Let's think about what might happen in the United States, if the dollar is allowed to weaken relative to the yuan.
So, the most obvious thing is that Chinese imports will become more expensive.
[Chinese imports will become more expensive].
A less obvious effect is whether that will reduce the demand for Chinese imports or whether that will
have any impact on American inflation. The reason why that is not as clear as when you go buy
your cell phone carrying case at your cell phone store and you pay $30 for it.
That $30 is not the cost that some Chinese manufacturer is getting for.
The Chinese manufacturer is probably charging on the order of 60 cents or may be 80 cents
or a dollar to produce that cell phone case. The rest of the money that you pay is really going to the retailer,
to the suppliers, or essentially pay for the shipping cost from China to the US. So, this 60 cents which was how much it costs to make in China.
This, if this now goes upto 80 cents or if this goes upto a dollar, it is not clear whether
this price even has to change. Or, if it were to change from $30 to $31, it is not clear whether that would affect the demand much.
Now, if the impact that this weakening of the dollar would have on inflation
is that the idea is that all the imports will become more expensive.
[All imports will become more expensive].
Potentially, this would impact on how other countries react to the weakening dollar. But, [all imports could become more expensive].
Probably, the most important import is once again this depends on
how these currencies would react to some of the oil producing currencies or oil producers actually
pegged to the dollar, so it might not be as dramatic as one would think.
But, in general, when you have weakening dollar, the most important from an American point of view
the most important import of all will probably on the margin become more expensive. [That is, Oil.]

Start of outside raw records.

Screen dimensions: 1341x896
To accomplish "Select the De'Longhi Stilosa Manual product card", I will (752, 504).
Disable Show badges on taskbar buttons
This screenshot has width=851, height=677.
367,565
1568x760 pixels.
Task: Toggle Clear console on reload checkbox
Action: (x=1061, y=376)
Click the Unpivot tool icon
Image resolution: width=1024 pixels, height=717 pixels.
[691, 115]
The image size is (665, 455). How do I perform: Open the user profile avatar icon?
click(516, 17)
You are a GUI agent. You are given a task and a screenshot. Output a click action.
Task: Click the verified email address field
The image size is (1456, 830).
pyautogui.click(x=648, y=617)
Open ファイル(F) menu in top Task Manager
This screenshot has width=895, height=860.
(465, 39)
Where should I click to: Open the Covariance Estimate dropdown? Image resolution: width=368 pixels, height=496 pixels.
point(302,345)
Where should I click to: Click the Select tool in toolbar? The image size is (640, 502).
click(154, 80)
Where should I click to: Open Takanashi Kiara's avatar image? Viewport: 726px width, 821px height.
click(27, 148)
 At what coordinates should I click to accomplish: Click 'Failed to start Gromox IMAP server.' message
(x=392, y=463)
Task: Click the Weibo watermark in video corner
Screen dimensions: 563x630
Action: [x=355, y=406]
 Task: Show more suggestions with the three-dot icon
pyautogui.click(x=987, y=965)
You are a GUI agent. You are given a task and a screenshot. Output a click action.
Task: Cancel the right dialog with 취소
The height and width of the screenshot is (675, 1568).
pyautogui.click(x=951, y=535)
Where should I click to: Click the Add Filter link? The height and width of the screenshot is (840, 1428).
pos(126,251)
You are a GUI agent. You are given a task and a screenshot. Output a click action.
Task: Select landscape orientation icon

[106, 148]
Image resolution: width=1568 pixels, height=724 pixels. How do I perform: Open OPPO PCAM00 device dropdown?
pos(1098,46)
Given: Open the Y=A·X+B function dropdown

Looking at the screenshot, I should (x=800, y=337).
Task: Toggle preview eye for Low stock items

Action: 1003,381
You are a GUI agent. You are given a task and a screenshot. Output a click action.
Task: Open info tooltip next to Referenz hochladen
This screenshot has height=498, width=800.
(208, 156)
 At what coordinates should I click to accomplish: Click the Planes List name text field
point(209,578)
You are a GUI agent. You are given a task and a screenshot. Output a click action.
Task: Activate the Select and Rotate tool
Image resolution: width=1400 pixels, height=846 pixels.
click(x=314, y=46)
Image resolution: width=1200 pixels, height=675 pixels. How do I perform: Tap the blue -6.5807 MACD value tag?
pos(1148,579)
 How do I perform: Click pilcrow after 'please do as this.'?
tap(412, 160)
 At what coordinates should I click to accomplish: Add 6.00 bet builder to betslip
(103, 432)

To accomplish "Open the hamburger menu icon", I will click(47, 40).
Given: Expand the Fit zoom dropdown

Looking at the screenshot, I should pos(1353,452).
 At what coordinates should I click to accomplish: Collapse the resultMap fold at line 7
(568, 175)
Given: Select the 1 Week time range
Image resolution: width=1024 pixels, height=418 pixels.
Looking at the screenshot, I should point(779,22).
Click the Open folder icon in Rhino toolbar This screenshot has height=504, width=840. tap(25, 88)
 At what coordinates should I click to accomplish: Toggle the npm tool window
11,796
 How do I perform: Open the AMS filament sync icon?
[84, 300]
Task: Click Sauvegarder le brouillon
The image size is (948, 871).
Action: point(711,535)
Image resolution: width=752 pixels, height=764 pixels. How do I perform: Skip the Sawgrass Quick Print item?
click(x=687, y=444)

We also potentially will have one less buyer going out there and motivating
either directly buying or motivating other people to buy US debt.
The debt might become more expensive. [So, debt could become more expensive in the United States].
When I say, debt becomes expensive, interest rates would go up. Of course, this is hugely dependent on what the US FED does.
what the US FED does. It could step in, it could continue to print more money and essentially could
keep debt cheap. It doesn't look as good optically. Now, the last and probably most important question is
to some degree, once again not a clear cut answer. [What happens to US manufacturing?]
The argument has been that essentially China has been able to produce cheaper than they would have
naturally would have able to produce, by keeping their currency devalue.
That essentially steal the industrial base from the United States. Will this come back or will some of this come back from China or other countries?
It is true that the weaker US currency will help the US exports.
What's less clear is whether the industries that are labor dependent and require may be huge amount of skill.
Whether those are going to come back from Asia? I suspect, like as I said in video on China. Those are either probably going to stay in Asia or where
they might move if the Chinese currency got stronger. I would think that other parts of Asia. May be South Asia, may be Latin America, if they could get their act together.
Those are may be more natural places to go, as they have the cheap labor and lower standards of living right now.
What they would need to compete with China in particular is essentially have the infrastructure,
the systems, the efficiency, the scale in place to compete effectively. So, these are probably the people
that China has to worry about the most if they revalue their currency, not so much the United States,
although it will help the US manufacturing on the margin to have a weaker currency.
This is Salman Khan of the KhanAcademy for CNBC.